### What the task requires
Every line holding the string "beside" should be copied out of the listing.

● ● ● ● ●

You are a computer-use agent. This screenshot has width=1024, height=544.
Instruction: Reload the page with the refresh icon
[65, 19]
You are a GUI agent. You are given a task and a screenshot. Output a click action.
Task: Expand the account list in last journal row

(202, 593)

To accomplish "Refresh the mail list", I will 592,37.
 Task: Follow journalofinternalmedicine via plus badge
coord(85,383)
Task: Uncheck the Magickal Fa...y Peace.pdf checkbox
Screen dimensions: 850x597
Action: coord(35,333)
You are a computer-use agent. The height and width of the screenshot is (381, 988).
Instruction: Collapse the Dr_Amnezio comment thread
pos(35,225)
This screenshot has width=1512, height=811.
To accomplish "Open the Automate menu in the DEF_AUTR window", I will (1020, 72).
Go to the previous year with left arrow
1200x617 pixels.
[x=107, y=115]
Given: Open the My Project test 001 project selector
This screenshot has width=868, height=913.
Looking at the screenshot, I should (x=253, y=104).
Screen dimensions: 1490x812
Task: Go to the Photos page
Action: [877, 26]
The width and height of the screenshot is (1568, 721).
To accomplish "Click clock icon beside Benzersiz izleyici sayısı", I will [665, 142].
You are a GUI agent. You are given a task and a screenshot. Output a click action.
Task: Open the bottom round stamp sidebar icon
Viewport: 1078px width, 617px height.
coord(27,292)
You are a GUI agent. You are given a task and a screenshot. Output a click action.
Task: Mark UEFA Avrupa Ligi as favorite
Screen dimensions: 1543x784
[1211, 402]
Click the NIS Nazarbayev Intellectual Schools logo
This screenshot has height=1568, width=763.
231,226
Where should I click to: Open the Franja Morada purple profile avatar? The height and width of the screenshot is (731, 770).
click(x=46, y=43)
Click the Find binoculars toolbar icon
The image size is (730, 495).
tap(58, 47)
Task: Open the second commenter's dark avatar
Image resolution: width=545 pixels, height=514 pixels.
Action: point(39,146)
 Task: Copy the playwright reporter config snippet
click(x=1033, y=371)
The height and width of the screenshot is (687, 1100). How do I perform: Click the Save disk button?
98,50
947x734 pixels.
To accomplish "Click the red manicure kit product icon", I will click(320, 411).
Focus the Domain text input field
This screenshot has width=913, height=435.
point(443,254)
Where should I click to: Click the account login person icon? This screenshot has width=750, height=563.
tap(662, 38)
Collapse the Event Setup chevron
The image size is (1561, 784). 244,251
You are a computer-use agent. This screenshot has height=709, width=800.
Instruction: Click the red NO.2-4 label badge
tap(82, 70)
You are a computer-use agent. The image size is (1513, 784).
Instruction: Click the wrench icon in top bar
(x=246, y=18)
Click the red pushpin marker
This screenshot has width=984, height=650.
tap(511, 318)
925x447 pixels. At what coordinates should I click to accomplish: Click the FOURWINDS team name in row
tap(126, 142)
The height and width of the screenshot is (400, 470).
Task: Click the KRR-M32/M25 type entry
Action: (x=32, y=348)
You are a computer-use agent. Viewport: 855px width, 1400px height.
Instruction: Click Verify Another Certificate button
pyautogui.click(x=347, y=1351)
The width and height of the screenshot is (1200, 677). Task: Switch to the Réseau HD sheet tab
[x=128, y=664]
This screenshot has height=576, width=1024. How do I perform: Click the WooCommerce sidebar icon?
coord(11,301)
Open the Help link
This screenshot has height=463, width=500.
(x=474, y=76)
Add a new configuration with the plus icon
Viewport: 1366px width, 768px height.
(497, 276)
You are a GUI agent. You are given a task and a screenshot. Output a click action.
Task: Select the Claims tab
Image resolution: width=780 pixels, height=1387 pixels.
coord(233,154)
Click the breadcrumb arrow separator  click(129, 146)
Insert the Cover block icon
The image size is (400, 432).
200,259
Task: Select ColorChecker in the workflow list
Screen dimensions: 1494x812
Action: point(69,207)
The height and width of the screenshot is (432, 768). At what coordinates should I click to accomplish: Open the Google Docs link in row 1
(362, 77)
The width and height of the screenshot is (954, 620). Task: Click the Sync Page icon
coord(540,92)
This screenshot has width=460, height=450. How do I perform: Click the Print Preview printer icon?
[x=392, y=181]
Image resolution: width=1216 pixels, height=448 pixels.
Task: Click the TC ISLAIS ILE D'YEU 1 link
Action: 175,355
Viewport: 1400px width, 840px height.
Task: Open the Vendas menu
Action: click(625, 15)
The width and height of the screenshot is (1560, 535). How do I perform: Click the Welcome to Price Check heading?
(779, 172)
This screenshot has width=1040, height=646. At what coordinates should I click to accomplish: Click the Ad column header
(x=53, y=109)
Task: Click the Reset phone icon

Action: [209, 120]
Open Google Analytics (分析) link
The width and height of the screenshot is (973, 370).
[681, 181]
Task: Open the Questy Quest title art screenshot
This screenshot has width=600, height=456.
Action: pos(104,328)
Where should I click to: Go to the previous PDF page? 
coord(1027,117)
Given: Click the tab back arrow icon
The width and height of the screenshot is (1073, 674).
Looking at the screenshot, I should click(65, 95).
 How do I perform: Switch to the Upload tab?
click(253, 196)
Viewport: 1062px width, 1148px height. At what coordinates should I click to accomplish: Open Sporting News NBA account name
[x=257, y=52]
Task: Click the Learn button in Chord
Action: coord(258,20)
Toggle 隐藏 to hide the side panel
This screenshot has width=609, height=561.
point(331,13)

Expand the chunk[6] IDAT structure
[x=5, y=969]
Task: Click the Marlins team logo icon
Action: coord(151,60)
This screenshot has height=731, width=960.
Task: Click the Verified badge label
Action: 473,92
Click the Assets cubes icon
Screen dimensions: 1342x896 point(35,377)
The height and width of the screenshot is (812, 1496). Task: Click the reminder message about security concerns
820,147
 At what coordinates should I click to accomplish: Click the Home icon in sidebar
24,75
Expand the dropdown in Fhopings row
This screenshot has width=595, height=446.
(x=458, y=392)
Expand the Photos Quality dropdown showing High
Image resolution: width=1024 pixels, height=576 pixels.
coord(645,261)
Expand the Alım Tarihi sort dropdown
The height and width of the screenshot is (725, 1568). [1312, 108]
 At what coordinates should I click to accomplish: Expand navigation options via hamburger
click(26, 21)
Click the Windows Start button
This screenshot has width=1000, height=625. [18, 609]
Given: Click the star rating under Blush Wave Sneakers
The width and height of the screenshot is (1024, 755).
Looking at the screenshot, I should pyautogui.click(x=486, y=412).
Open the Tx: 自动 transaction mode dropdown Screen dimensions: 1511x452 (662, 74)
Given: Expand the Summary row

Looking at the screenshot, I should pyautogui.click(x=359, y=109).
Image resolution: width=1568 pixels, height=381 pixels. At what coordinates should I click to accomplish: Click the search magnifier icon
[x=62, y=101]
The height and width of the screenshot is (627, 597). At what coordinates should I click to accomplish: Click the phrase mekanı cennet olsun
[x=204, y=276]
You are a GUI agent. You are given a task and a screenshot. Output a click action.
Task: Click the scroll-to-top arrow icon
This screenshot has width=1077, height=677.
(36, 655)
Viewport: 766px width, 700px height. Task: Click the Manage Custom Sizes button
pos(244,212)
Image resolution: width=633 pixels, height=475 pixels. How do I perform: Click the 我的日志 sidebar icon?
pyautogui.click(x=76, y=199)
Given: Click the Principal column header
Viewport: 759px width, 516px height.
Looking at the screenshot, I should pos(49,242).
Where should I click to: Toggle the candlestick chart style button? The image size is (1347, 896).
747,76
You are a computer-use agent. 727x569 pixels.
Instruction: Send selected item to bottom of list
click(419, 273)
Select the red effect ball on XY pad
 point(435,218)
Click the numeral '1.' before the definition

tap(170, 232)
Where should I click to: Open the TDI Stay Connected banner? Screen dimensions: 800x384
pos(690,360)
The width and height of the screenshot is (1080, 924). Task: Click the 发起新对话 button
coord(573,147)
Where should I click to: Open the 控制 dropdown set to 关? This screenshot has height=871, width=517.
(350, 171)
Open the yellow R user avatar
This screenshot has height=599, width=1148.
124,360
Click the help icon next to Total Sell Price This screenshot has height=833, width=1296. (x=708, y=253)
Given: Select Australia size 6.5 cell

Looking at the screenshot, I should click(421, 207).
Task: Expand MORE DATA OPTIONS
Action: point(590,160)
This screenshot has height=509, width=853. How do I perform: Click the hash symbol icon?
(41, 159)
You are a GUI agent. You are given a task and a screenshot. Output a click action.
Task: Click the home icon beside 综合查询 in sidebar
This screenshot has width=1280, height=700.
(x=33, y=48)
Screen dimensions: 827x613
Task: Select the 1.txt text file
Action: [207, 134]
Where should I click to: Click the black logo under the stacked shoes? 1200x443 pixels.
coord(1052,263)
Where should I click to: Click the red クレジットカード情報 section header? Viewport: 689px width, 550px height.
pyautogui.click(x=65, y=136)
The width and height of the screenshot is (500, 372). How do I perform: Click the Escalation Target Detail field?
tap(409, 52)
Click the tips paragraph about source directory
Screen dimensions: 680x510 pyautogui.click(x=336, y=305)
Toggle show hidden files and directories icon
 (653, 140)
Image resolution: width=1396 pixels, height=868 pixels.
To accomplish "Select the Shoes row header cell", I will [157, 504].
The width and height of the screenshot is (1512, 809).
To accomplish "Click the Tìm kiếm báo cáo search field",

● ● ● ● ●

### Worked solution
To accomplish "Click clock icon beside Benzersiz izleyici sayısı", I will [665, 142].
Task: Click the home icon beside 综合查询 in sidebar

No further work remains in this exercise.